The PEOPLE of the State of New York, Respondent, v. Joseph RYDER, Appellant.
Appeal, by permission, from an order of the Supreme Court (Breslin, J.), entered January 10, 2014 in Albany County, which denied defendant's motion pursuant to CPL 440.10 to vacate the judgment convicting him of the crime of criminal possession of a controlled substance in the third degree, without a hearing.

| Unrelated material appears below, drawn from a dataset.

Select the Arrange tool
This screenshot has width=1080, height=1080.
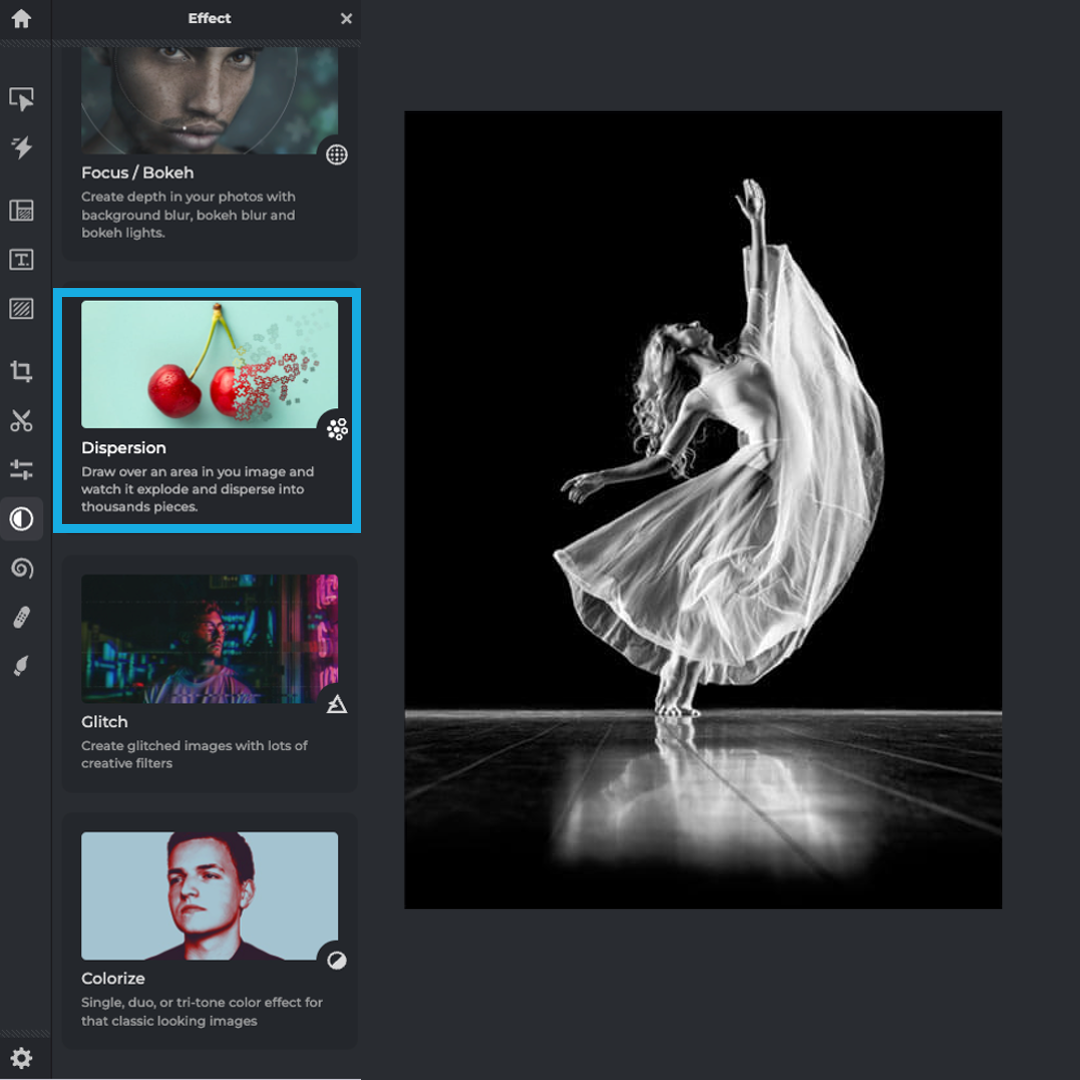tap(22, 100)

Defendant pleaded guilty to criminal possession of a controlled substance in the third degree and was sentenced, as a second felony offender, to 31/212 years in prison, to be followed by three years of postrelease supervision. Defendant moved pursuant to CPL article 440 seeking to vacate the judgment of conviction on the grounds that, among other things, it was procured by duress, misrepresentation or fraud and that he did not receive the effective assistance of counsel. Supreme Court denied the motion without a hearing and defendant, with permission of this Court, now appeals.

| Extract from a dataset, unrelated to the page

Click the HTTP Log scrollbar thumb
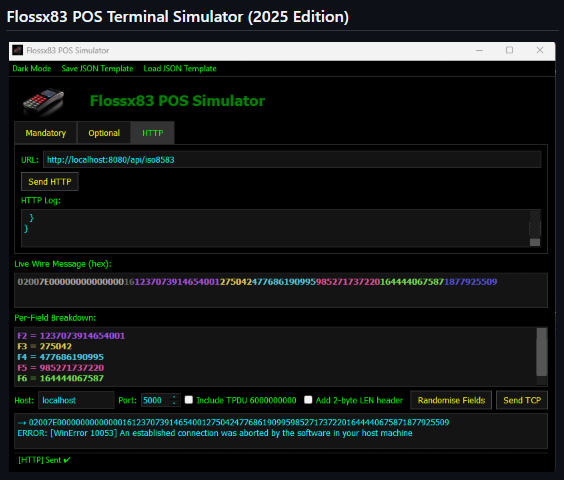 (535, 242)
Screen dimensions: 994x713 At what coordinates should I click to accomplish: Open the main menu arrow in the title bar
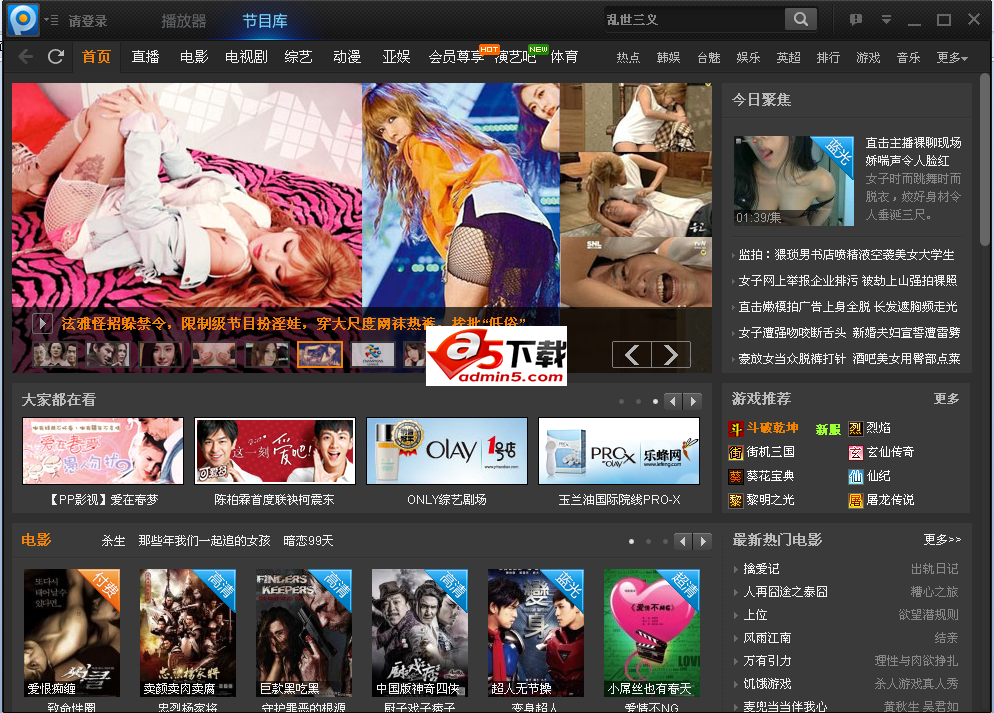(x=887, y=18)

We affirm. Defendant contends that he pleaded guilty based upon a misrepresentation by counsel that he would be pleading to a class C or D felony and entered into a shock incarceration program rather than sentenced to prison time. Defendant also alleges that he would not have pleaded guilty if counsel had informed him that he would not be sentenced until his codefendant's case was resolved. Defendant's claims are contradicted by the record, as the plea colloquy reflects that the terms of the plea agreement—which included him pleading guilty to a class B felony with a promise of a sentence of between 3 and 41/212 years in prison, followed by three years of postrelease supervision, contingent on his cooperation in the prosecution of his codefendant—were clearly explained to defendant prior to his plea and he affirmed his understanding of the terms. Further, during the colloquy, Supreme Court discussed the fact that defendant would not be sentenced until there was a resolution in the codefendant's case, as defendant's sentence was premised on his cooperation in that matter. Defendant's contention that he did not understand the plea proceedings because he had stopped taking medication for a mental illness is also belied by the record. Defendant acknowledged that he was thinking clearly at the time of his plea, and he made no statements during the colloquy that called his competency into question (see People v. Keebler, 15 AD3d 724, 726 , lv denied 4 NY3d 854  ). As defendant's contentions are not factually supported, Supreme Court properly denied the motion without a hearing (see People v. LaPierre, 108 AD3d 945, 947 ; People v. Sayles, 17 AD3d 924, 924–925 , lv denied 5 NY3d 794  ).
ORDERED that the order is affirmed.
PETERS, P.J., EGAN JR., ROSE and CLARK, JJ., concur.